Pour certains, l'athéisme n'est rien de plus qu'un manque absolu d'intérêt pour les concepts et les pratiques de la religion. Cependant, sous la forme d'un mouvement organisé, l'athéisme est toujours resté une foi de substitution. L'athéisme évangélique est la croyance qu'un changement massif vers l'impiété peut complètement transformer le monde. Ceci est juste un fantasme. Basé sur l'histoire des siècles passés, le monde incrédule est tout aussi sujet aux conflits violents que le monde croyant. Néanmoins, la croyance que la vie humaine s'améliorera de manière significative sans religion continue de vivre et de consoler de nombreuses personnes - ce qui confirme une fois de plus la nature essentiellement religieuse de l'athéisme en tant que mouvement.

L'athéisme n'a pas à devenir un culte évangélique. On trouve de nombreux penseurs qui ont réussi à sortir des mythes du salut. Le journaliste et iconoclaste américain Henry Mencken était un athée militant qui prenait plaisir à critiquer les croyants. Mais il l'a fait pour le ridicule, pour la critique, et non pour les convertir à l'athéisme. Il se fichait de ce que les autres croyaient. Au lieu de se plaindre de l'irrationalité humaine incurable, il a préféré rire du spectacle qu'elle présente. Si le monothéisme, du point de vue de Mencken, était une manifestation amusante de la folie humaine, on peut supposer qu'il trouverait l'athéisme moderne tout aussi amusant.
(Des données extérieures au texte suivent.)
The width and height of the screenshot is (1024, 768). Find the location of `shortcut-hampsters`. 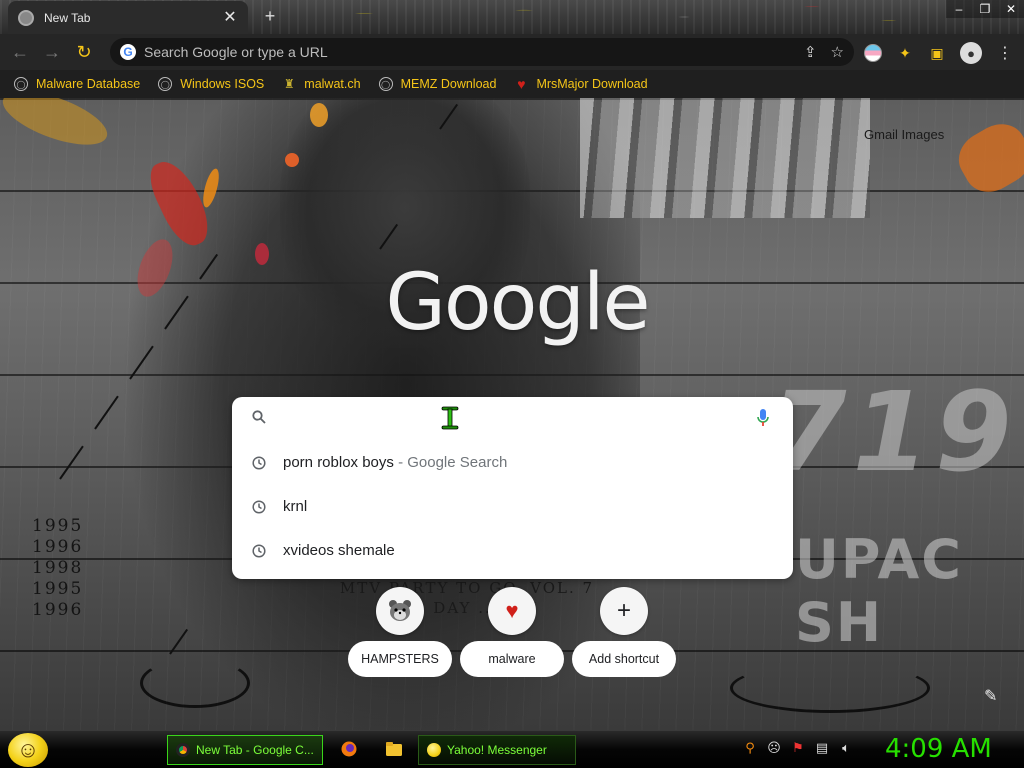

shortcut-hampsters is located at coordinates (400, 611).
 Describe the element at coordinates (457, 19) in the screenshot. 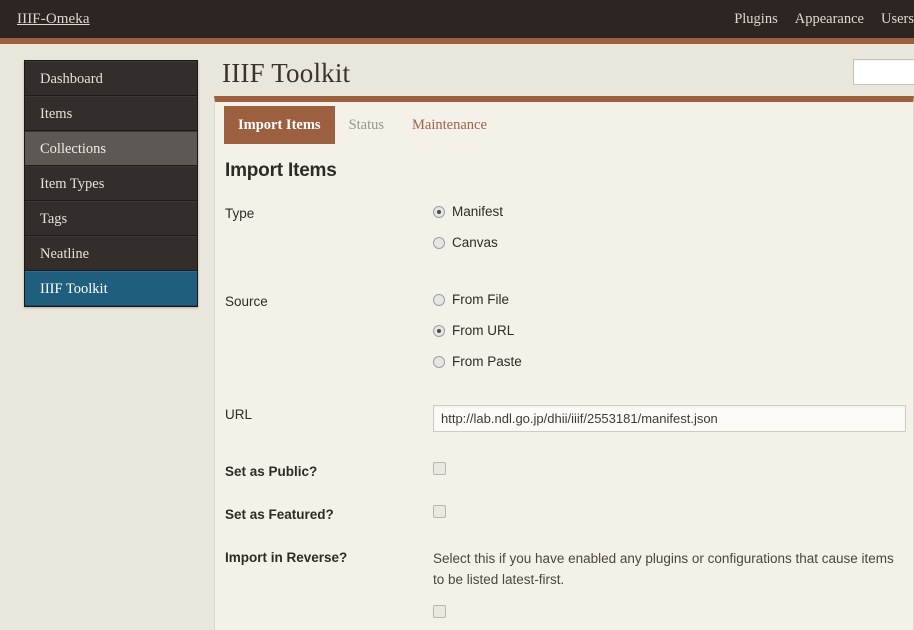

Sans aucun doute, il y a un élément de comédie dans le nouveau mélange athée de darwinisme et de rationalisme militant. Il n'y a aucun moyen d'aligner le modèle de pensée hérité de Descartes et d'autres philosophes rationalistes avec les découvertes de la biologie évolutive. Si vous êtes d'accord avec Darwin sur le fait que les humains sont des animaux qui ont évolué sous la pression de la sélection naturelle, alors vous ne pouvez pas prétendre que notre conscience est capable de nous conduire à la vérité. Notre principal impératif sera la survie, et toute croyance qui favorise la survie passera au premier plan. C'est peut-être la raison pour laquelle nous sommes si désireux de rechercher des modèles dans le flux des événements. S'il n'y a pas de tel schéma, alors notre avenir dépendra du hasard, et c'est une perspective très déprimante. La croyance que nos vies coulent sous le contrôle d'une entité surnaturelle devient une consolation, et si cette croyance nous aide à survivre à toutes les adversités, alors les déclarations sur son manque de fondement n'ont plus d'importance. Du point de vue de l'évolution, la croyance irrationnelle n'est pas un défaut accidentel de la race humaine. C'est elle qui a fait de nous ce que nous sommes devenus. Pourquoi, alors, diaboliser la religion ?

Johnson conclut qu'essayer de mettre fin à la religion est un geste extrêmement imprudent. "Les suggestions que cette vieille machine complexe, que nous avons assemblée dans notre garage évolutif, n'est plus nécessaire et qu'elle peut être envoyée à la poubelle de l'histoire, cela semble plutôt hâtif", écrit-il. « Peut-être en aurons-nous besoin plus tard. La logique de l'argument de Johnson pointe dans une direction complètement différente. Si la religion est un mécanisme d'adaptation évolutive, l'abandonner est moins téméraire qu'impossible.

L'ironie dans le cas de l'athéisme moderne est qu'il est pré-darwinien. En trouvant des modèles et un sens dans le chaos des événements, les religions fournissent aux gens quelque chose que la science ne peut pas donner, mais que la grande majorité des gens recherche désespérément. Par conséquent, les nouveaux athées ont transformé la science en une religion - en l'évangile de l'illumination, qui peut conduire l'humanité des ténèbres à la lumière. Obsédés par cet ersatz de foi, qui a les mêmes défauts que la religion traditionnelle, et pourtant n'offre aucune voie de salut, nos militants athées oublient complètement leur propre besoin de foi. Vous devez être un scientifique vraiment brillant comme Bohr pour voir et affirmer l'évidence.